Wow!  Dick Ingwall has opened the digital horn of plenty and dumped a load of interesting cancer news onto my computer.  I will deal with a little of it here, then come back to it in a day or two.
The first bit is both gratifying and provocative.  Dr. Mary-Claire King, of the University of Washington, has been awarded the Lasker Prize, which is an enormously prestigious award for contributions to medical science.  It appears that Dr.
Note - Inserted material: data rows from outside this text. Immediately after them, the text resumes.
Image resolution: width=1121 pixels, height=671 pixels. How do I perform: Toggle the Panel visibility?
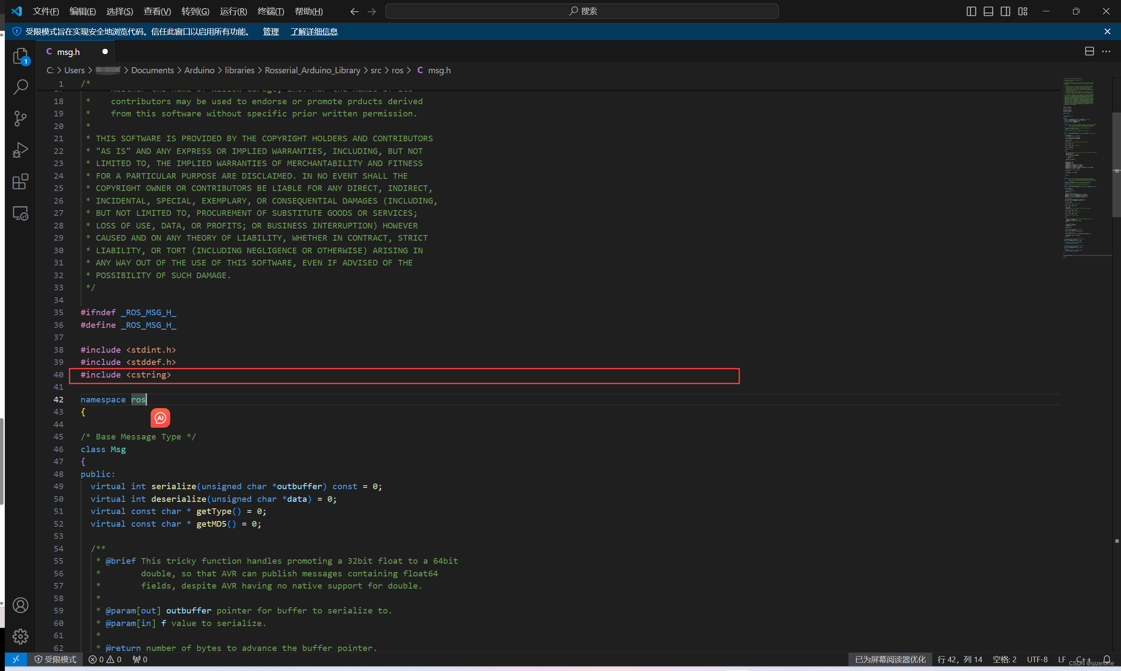point(988,11)
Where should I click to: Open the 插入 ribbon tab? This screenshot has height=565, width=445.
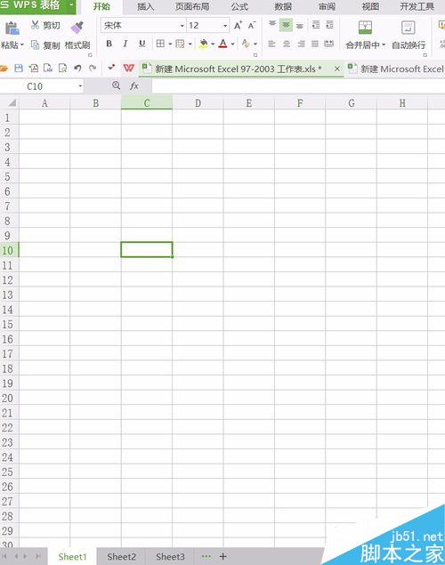coord(146,6)

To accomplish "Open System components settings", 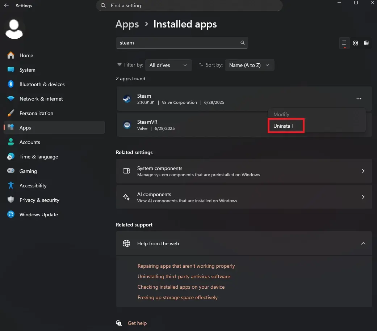I will [244, 171].
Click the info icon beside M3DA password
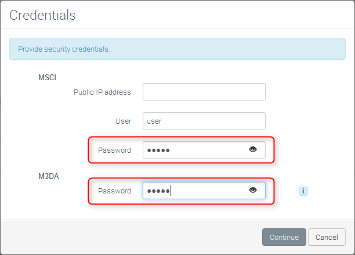 (303, 191)
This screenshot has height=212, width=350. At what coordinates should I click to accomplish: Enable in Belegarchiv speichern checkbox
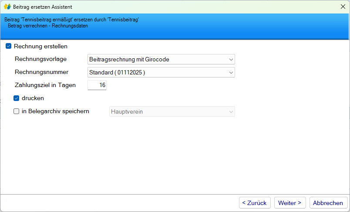(17, 111)
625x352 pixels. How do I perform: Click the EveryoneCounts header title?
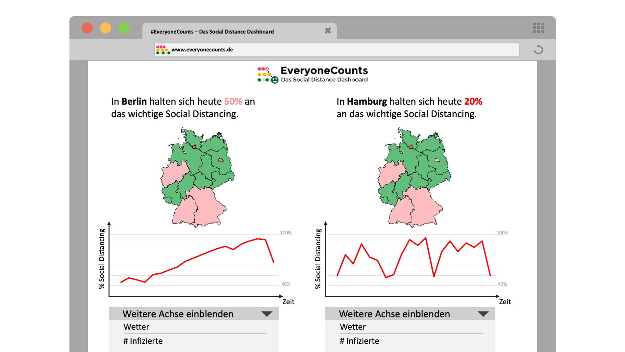click(324, 70)
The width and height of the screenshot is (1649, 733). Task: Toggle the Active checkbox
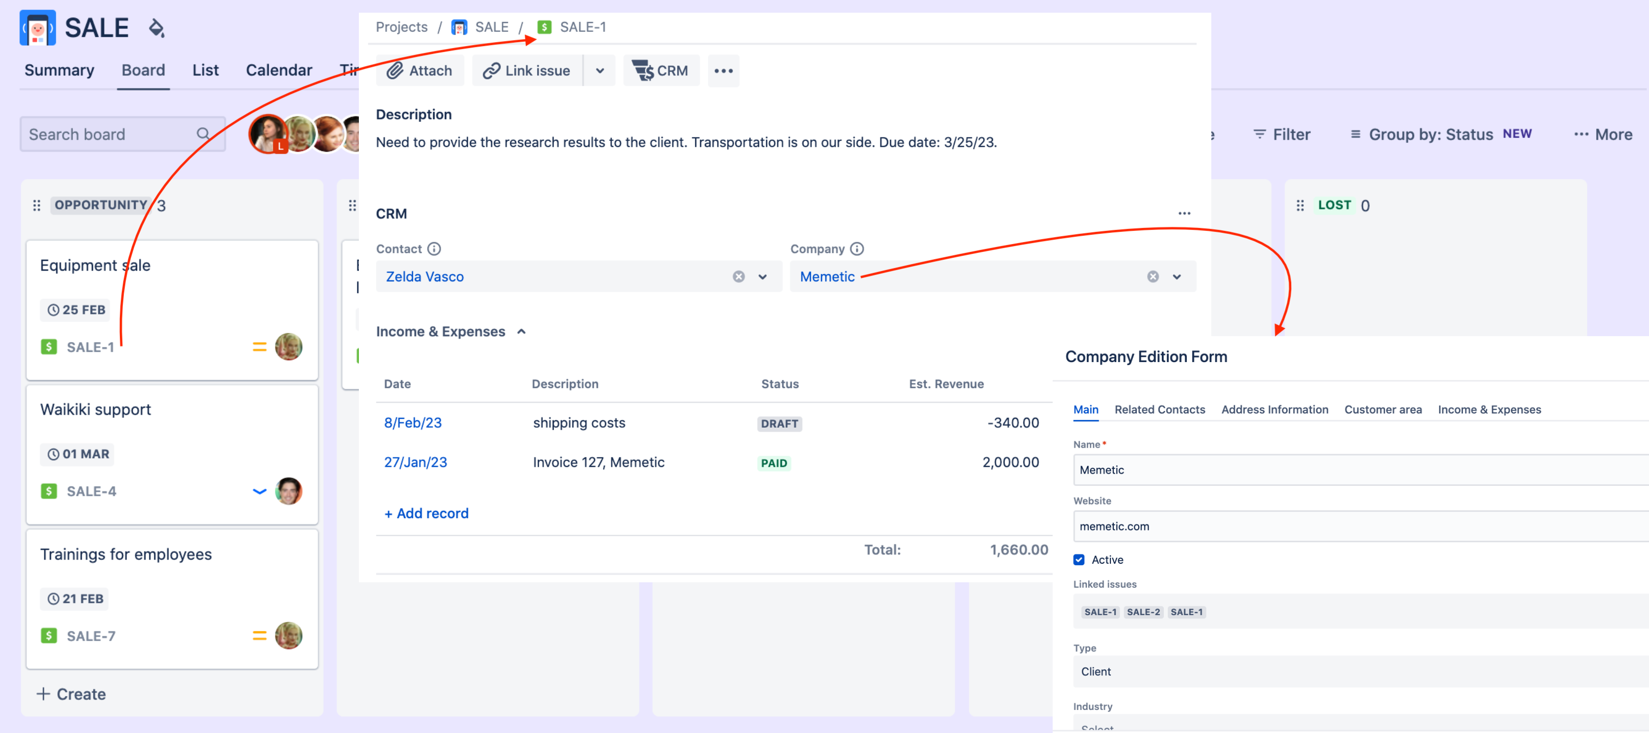tap(1079, 560)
King was the first person to recognize that a mutation of the BRCA1 gene is associated with a greatly increased risk of breast cancer (and, as it later appeared, ovarian cancer was well).  In her acceptance address she called for universal testing of women for this, and presumably other related, genetic anomalies.  We have pondered that possibility before.  The argument "for” is simple; it would save women’s’ lives, as mutation-carriers  could gthen be monitored more carefully and treated, if necessary, when the cancer is small.  The argument “against” is twofold: cost, and quality of life.  Eventually, I fervently hope, technology will reduce the cost of genetic testing to a manageable level.  However, it will remain true that such universal testing will reduce the quality of life for a substantial number of people; those women who are positive for the mutation but never develop the disease (and that would be most of them), and – of course – their families and friends.  This seems to boil down to a simple choice: is it better to scare the moderate hell out of 100 women and save one life, or leave everyone in blissful ignorance and lose that life?  To me the answer is obvious.  What do you think?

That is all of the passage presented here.